_Goal_
Copy every one of the following rows word for word, keeping each line in its original order.

START

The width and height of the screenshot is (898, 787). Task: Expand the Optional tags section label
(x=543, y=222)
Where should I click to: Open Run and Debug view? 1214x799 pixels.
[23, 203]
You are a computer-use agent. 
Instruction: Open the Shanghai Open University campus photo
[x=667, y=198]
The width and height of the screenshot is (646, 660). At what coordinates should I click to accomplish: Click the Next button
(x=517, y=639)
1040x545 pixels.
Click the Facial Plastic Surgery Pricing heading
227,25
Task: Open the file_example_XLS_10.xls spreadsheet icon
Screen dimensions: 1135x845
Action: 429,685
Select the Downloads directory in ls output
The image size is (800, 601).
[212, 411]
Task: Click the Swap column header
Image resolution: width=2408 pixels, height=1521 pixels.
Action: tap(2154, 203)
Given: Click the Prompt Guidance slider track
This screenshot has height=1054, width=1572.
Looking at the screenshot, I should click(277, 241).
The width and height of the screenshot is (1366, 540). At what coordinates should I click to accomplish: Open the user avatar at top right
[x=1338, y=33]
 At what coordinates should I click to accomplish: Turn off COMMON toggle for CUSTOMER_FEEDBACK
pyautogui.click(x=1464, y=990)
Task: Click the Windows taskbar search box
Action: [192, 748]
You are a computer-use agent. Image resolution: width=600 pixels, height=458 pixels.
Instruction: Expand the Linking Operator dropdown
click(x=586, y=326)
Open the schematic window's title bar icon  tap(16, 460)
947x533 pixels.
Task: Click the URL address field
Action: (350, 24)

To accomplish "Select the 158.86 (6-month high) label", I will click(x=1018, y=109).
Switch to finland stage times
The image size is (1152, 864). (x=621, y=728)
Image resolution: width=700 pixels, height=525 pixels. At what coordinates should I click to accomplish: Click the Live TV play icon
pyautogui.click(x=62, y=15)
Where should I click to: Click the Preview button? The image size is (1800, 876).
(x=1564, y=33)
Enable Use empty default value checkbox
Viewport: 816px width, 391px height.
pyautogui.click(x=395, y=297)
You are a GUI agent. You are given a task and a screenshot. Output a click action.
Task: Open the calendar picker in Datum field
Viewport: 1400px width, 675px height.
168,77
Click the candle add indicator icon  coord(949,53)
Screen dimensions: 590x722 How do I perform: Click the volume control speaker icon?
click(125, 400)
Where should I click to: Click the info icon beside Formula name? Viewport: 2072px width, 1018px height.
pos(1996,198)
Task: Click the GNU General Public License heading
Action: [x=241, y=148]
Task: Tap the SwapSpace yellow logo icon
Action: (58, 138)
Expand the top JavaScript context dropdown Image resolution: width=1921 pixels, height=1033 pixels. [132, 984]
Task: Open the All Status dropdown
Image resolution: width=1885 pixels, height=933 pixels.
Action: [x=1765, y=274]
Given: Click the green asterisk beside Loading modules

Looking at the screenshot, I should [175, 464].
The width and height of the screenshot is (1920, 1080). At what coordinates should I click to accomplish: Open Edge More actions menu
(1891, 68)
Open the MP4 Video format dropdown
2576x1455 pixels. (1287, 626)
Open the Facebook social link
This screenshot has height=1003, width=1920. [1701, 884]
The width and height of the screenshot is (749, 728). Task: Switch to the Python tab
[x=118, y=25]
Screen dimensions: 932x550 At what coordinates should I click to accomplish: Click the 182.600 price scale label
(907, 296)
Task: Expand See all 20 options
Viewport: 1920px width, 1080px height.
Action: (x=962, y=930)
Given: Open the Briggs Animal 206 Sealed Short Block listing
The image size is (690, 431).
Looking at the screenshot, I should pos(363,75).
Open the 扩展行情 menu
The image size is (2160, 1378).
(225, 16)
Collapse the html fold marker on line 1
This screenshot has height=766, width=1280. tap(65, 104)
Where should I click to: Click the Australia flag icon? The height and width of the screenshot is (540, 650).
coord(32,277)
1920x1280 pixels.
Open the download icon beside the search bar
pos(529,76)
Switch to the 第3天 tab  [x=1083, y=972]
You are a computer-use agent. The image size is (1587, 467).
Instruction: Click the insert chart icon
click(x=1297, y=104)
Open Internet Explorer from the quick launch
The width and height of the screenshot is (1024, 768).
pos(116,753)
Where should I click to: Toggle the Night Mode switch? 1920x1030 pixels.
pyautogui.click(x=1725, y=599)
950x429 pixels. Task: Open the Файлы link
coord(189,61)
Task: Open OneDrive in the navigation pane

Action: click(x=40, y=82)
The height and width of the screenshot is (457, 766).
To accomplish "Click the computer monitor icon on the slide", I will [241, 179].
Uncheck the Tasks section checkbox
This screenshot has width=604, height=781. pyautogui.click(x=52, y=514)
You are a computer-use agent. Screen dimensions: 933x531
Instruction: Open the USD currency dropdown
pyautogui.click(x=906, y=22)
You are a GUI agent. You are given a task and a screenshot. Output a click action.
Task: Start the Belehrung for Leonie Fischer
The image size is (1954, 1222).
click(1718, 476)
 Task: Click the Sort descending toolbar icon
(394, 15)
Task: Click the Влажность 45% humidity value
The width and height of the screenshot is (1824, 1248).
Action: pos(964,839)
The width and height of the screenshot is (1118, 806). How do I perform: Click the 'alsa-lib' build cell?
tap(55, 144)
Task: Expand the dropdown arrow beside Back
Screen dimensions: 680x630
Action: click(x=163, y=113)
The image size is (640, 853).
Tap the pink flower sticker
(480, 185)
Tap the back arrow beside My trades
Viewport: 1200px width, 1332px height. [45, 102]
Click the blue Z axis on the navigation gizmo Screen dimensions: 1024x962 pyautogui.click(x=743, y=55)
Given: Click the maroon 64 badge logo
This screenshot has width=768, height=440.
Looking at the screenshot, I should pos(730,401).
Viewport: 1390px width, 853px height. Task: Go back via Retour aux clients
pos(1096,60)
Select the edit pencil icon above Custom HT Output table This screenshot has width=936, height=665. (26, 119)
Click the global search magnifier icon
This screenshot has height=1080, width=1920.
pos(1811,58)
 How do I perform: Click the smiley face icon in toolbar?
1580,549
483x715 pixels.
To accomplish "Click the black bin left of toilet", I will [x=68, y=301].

END

_Finished answer_
The width and height of the screenshot is (898, 787). Task: Expand the Optional tags section label
(x=543, y=222)
Where should I click to: Open Run and Debug view? 1214x799 pixels.
[23, 203]
You are a computer-use agent. 
Instruction: Open the Shanghai Open University campus photo
[x=667, y=198]
The width and height of the screenshot is (646, 660). At what coordinates should I click to accomplish: Click the Next button
(x=517, y=639)
1040x545 pixels.
Click the Facial Plastic Surgery Pricing heading
227,25
Task: Open the file_example_XLS_10.xls spreadsheet icon
Screen dimensions: 1135x845
Action: 429,685
Select the Downloads directory in ls output
The image size is (800, 601).
[212, 411]
Task: Click the Swap column header
Image resolution: width=2408 pixels, height=1521 pixels.
Action: tap(2154, 203)
Given: Click the Prompt Guidance slider track
This screenshot has height=1054, width=1572.
Looking at the screenshot, I should click(277, 241).
The width and height of the screenshot is (1366, 540). At what coordinates should I click to accomplish: Open the user avatar at top right
[x=1338, y=33]
 At what coordinates should I click to accomplish: Turn off COMMON toggle for CUSTOMER_FEEDBACK
pyautogui.click(x=1464, y=990)
Task: Click the Windows taskbar search box
Action: [192, 748]
You are a computer-use agent. Image resolution: width=600 pixels, height=458 pixels.
Instruction: Expand the Linking Operator dropdown
click(x=586, y=326)
Open the schematic window's title bar icon  tap(16, 460)
947x533 pixels.
Task: Click the URL address field
Action: (350, 24)

To accomplish "Select the 158.86 (6-month high) label", I will click(x=1018, y=109).
Switch to finland stage times
The image size is (1152, 864). (x=621, y=728)
Image resolution: width=700 pixels, height=525 pixels. At what coordinates should I click to accomplish: Click the Live TV play icon
pyautogui.click(x=62, y=15)
Where should I click to: Click the Preview button? The image size is (1800, 876).
(x=1564, y=33)
Enable Use empty default value checkbox
Viewport: 816px width, 391px height.
pyautogui.click(x=395, y=297)
You are a GUI agent. You are given a task and a screenshot. Output a click action.
Task: Open the calendar picker in Datum field
Viewport: 1400px width, 675px height.
168,77
Click the candle add indicator icon  coord(949,53)
Screen dimensions: 590x722 How do I perform: Click the volume control speaker icon?
click(125, 400)
Where should I click to: Click the info icon beside Formula name? Viewport: 2072px width, 1018px height.
pos(1996,198)
Task: Click the GNU General Public License heading
Action: [x=241, y=148]
Task: Tap the SwapSpace yellow logo icon
Action: (58, 138)
Expand the top JavaScript context dropdown Image resolution: width=1921 pixels, height=1033 pixels. [132, 984]
Task: Open the All Status dropdown
Image resolution: width=1885 pixels, height=933 pixels.
Action: [x=1765, y=274]
Given: Click the green asterisk beside Loading modules

Looking at the screenshot, I should [175, 464].
The width and height of the screenshot is (1920, 1080). At what coordinates should I click to accomplish: Open Edge More actions menu
(1891, 68)
Open the MP4 Video format dropdown
2576x1455 pixels. (1287, 626)
Open the Facebook social link
This screenshot has height=1003, width=1920. [1701, 884]
The width and height of the screenshot is (749, 728). Task: Switch to the Python tab
[x=118, y=25]
Screen dimensions: 932x550 At what coordinates should I click to accomplish: Click the 182.600 price scale label
(907, 296)
Task: Expand See all 20 options
Viewport: 1920px width, 1080px height.
Action: (x=962, y=930)
Given: Open the Briggs Animal 206 Sealed Short Block listing
The image size is (690, 431).
Looking at the screenshot, I should pos(363,75).
Open the 扩展行情 menu
The image size is (2160, 1378).
(225, 16)
Collapse the html fold marker on line 1
This screenshot has height=766, width=1280. tap(65, 104)
Where should I click to: Click the Australia flag icon? The height and width of the screenshot is (540, 650).
coord(32,277)
1920x1280 pixels.
Open the download icon beside the search bar
pos(529,76)
Switch to the 第3天 tab  [x=1083, y=972]
You are a computer-use agent. The image size is (1587, 467).
Instruction: Click the insert chart icon
click(x=1297, y=104)
Open Internet Explorer from the quick launch
The width and height of the screenshot is (1024, 768).
pos(116,753)
Where should I click to: Toggle the Night Mode switch? 1920x1030 pixels.
pyautogui.click(x=1725, y=599)
950x429 pixels. Task: Open the Файлы link
coord(189,61)
Task: Open OneDrive in the navigation pane

Action: click(x=40, y=82)
The height and width of the screenshot is (457, 766).
To accomplish "Click the computer monitor icon on the slide", I will [241, 179].
Uncheck the Tasks section checkbox
This screenshot has width=604, height=781. pyautogui.click(x=52, y=514)
You are a computer-use agent. Screen dimensions: 933x531
Instruction: Open the USD currency dropdown
pyautogui.click(x=906, y=22)
You are a GUI agent. You are given a task and a screenshot. Output a click action.
Task: Start the Belehrung for Leonie Fischer
The image size is (1954, 1222).
click(1718, 476)
 Task: Click the Sort descending toolbar icon
(394, 15)
Task: Click the Влажность 45% humidity value
The width and height of the screenshot is (1824, 1248).
Action: pos(964,839)
The width and height of the screenshot is (1118, 806). How do I perform: Click the 'alsa-lib' build cell?
tap(55, 144)
Task: Expand the dropdown arrow beside Back
Screen dimensions: 680x630
Action: click(x=163, y=113)
The image size is (640, 853).
Tap the pink flower sticker
(480, 185)
Tap the back arrow beside My trades
Viewport: 1200px width, 1332px height. [45, 102]
Click the blue Z axis on the navigation gizmo Screen dimensions: 1024x962 pyautogui.click(x=743, y=55)
Given: Click the maroon 64 badge logo
This screenshot has width=768, height=440.
Looking at the screenshot, I should pos(730,401).
Viewport: 1390px width, 853px height. Task: Go back via Retour aux clients
pos(1096,60)
Select the edit pencil icon above Custom HT Output table This screenshot has width=936, height=665. (26, 119)
Click the global search magnifier icon
This screenshot has height=1080, width=1920.
pos(1811,58)
 How do I perform: Click the smiley face icon in toolbar?
1580,549
483x715 pixels.
To accomplish "Click the black bin left of toilet", I will [x=68, y=301].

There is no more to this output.